◆ GIVEN PASSAGE
# # #

Through the 50-50 partnership, AEP and Duke are proposing to build 240 miles of extra-high voltage 765-kilovolt (kV) transmission lines and related facilities in Indiana. The project would link Greentown Station (near Kokomo, Ind.) with Rockport Station (east of Evansville, Ind.).

Estimated costs for the project are approximately $1 billion, but final costs will depend on the routing of the line, equipment and commodity costs. AEP and Duke will be working with the PJM Interconnection (PJM) and Midwest ISO (MISO) to determine the optimal configuration for the final project. The project will be wholly owned by the joint venture. AEP’s share of the costs will be 50 percent of the total.

The project is part of AEP’s vision of expanded extra-high voltage transmission to improve the reliability of the nation’s transmission grid, allow more efficient use of existing electricity production and delivery infrastructure, protect national security and expand opportunities for new generation, including renewables.

“The ability of electric utilities to continue providing reliable, reasonably priced electricity to fuel our nation’s economic growth is increasingly challenged by aging, insufficient infrastructure; continued growth in electrical load; rising construction costs and a desire to reduce greenhouse gas emissions. These issues can be managed more successfully through strategic expansion of our nation’s transmission grid, including significant investment in extra-high voltage transmission,” said Michael G. Morris, AEP chairman, president and chief executive officer.

“Indiana is home to nearly 27,000 megawatts of generation, and the state’s transmission system delivers electricity across the Midwest and beyond. To continue reliable delivery of this energy and add the output of new generation that has been proposed in the state, Indiana needs additional extra-high voltage transmission capacity. A reliable supply of electricity is fundamental to our quality of life and economic growth, and Indiana’s transmission system, which was largely completed more than 25 years ago, needs to grow as well to continue to meet the needs we have today and in the future,” Morris said.

# # #

◆ COMPLETE THE FOLLOWING
• A. Answer these questions from the passage on the Indiana transmission project:
(i) How many miles of 765-kV transmission lines are proposed?
(ii) What is the estimated cost of the project?
(iii) How many megawatts of generation is Indiana home to?
• B. Reproduce the passage on the Indiana transmission project from "Through the 50-50" up to and including "of the total.".

◆ DATA
# # #

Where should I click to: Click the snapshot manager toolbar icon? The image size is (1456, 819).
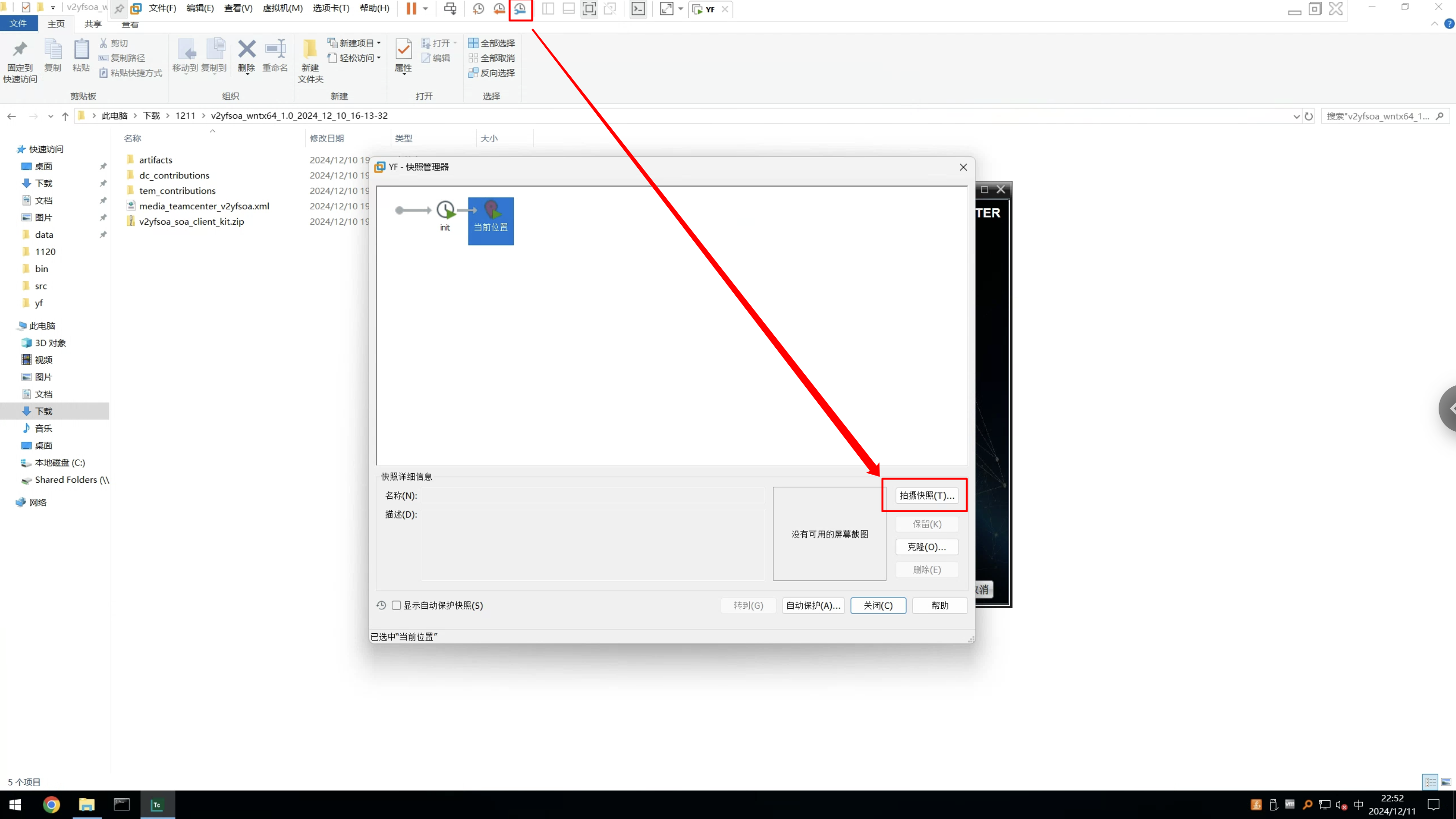tap(520, 9)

# # #

◆ ANSWERS FOR THE EXERCISE
• A.
(i) 240 miles
(ii) Approximately $1 billion
(iii) Nearly 27,000 megawatts

• B.
Through the 50-50 partnership, AEP and Duke are proposing to build 240 miles of extra-high voltage 765-kilovolt (kV) transmission lines and related facilities in Indiana. The project would link Greentown Station (near Kokomo, Ind.) with Rockport Station (east of Evansville, Ind.).

Estimated costs for the project are approximately $1 billion, but final costs will depend on the routing of the line, equipment and commodity costs. AEP and Duke will be working with the PJM Interconnection (PJM) and Midwest ISO (MISO) to determine the optimal configuration for the final project. The project will be wholly owned by the joint venture. AEP’s share of the costs will be 50 percent of the total.